1

I have a Redis database with many millions of keys in it. Over time, the keys that I have written to and read from have changed, and so there are many keys that I am simply not using any more. Most don't have any kind of TTL either.

I want to get a sense for what percentage of the keys in the Redis database is not in use any more. I was thinking I could use hyperloglog to estimate the cardinality of the number of keys that are being written to, but it seems like a lot of work to do a PFADD for every key that gets written to and read from.

To be clear, I don't want to delete anything yet, I just want to do some analysis on the number of used keys in the database.

alec
  • 141
  • 2
  • 11

2 Answers2

4

I'd start with the scan command to iterate through the keys, and use the object idletime command on each to collect the number of seconds since the key was last used. From there you can generate metrics however you like.

One way, using Redis, would be to use a sorted set with the idletime of the key as its score. The advantage of this over HLL is that you can then say "give me keys idle between x and y seconds ago" by using zrange and/or zrevrange. The results of that you could then use for operations such as deletion, archival, or setting a TTL. With HLL you can't do this.

Another advantage is that, unless you store the result in Redis, there is only a Redis cost when you run it. You don't have to modify your code to do additional operations when accessing keys, for example.

The accuracy of the object's idle time is around ten seconds or so if I recall.
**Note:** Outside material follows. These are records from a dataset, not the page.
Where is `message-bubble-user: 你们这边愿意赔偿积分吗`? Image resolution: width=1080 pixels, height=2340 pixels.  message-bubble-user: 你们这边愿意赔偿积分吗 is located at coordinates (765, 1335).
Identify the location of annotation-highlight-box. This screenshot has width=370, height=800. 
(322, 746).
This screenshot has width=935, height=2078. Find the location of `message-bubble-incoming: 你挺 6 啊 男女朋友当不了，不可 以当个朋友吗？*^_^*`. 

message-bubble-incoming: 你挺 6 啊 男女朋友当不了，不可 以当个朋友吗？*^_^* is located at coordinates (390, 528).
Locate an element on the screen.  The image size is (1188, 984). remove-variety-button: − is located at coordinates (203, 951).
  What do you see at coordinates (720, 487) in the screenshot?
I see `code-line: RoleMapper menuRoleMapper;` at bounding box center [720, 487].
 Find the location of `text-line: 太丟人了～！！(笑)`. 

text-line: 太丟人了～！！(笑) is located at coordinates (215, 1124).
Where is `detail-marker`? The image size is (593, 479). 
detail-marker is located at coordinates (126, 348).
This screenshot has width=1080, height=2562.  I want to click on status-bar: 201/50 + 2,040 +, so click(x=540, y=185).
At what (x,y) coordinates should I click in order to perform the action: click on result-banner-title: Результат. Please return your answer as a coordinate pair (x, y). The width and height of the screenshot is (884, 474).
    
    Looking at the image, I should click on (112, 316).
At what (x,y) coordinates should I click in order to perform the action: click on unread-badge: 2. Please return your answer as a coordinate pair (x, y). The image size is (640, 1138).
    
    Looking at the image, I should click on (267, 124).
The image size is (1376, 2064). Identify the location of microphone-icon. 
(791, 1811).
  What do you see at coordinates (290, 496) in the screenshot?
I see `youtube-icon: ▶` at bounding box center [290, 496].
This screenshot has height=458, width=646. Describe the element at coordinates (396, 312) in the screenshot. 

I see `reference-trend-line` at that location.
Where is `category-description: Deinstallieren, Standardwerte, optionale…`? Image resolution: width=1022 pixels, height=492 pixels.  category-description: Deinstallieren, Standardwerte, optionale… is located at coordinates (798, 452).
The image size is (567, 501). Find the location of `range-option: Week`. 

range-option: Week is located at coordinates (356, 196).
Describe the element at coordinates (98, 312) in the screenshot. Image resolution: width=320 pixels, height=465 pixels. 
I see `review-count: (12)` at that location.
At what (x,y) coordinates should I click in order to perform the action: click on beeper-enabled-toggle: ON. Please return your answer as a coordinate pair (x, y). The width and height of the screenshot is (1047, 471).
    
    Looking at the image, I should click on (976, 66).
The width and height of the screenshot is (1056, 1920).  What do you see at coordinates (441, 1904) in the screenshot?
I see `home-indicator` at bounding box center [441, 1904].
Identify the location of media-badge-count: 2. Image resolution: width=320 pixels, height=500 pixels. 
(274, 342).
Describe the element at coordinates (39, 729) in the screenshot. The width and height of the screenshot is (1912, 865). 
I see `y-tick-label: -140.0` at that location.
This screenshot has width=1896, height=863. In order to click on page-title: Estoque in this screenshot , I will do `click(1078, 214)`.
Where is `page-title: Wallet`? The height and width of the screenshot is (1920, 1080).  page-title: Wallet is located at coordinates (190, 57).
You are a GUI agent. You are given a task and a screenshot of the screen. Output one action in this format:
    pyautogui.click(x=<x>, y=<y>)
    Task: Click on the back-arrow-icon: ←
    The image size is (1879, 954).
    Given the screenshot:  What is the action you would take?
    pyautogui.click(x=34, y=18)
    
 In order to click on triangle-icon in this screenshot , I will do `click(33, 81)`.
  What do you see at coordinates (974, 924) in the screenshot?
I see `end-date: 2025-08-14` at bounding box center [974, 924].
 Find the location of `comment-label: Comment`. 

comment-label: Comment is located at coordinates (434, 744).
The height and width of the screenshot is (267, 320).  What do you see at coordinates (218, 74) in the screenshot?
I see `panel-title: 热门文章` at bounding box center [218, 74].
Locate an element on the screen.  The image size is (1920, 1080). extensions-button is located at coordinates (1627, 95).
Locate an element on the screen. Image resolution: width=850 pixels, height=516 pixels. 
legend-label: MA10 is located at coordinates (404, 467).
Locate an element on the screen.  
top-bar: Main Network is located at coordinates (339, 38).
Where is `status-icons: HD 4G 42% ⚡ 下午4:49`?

But for getting an idea of how many and which keys haven't been accessed in a given time frame it should work fine.

The Real Bill
  • 14,884
  • 8
  • 37
  • 39
0

You can analysis the data with time window, and use a hyperloglog to estimate the cardinality for each time window.

For example, you can use a hyperloglog for each day's analysis:

// for each key that has been read or written in day1
// add it to the corresponding hyperloglog
pfadd key-count-day1 a b
pfadd key-count-day1 c d e

// for each key that has been read or written in day2
// add it to the corresponding hyperloglog
pfadd key-count-day2 a
pfadd key-count-day2 c

In this case, you can get the estimated number of keys that are active in dayN with the hyperloglog whose key is key-count-dayN.

With pfcount, you can get the number of active keys for each day or several days.

// number of active keys in day2: count2
pfcount key-count-day2

// number of active keys in day1 and day2: count-total
pfcount key-count-day1 key-count-day2

With these 2 counts, you can calculate the percentage of keys that are unused since day2: (count-total - count2) / count-total

for_stack
  • 21,012
  • 4
  • 35
  • 48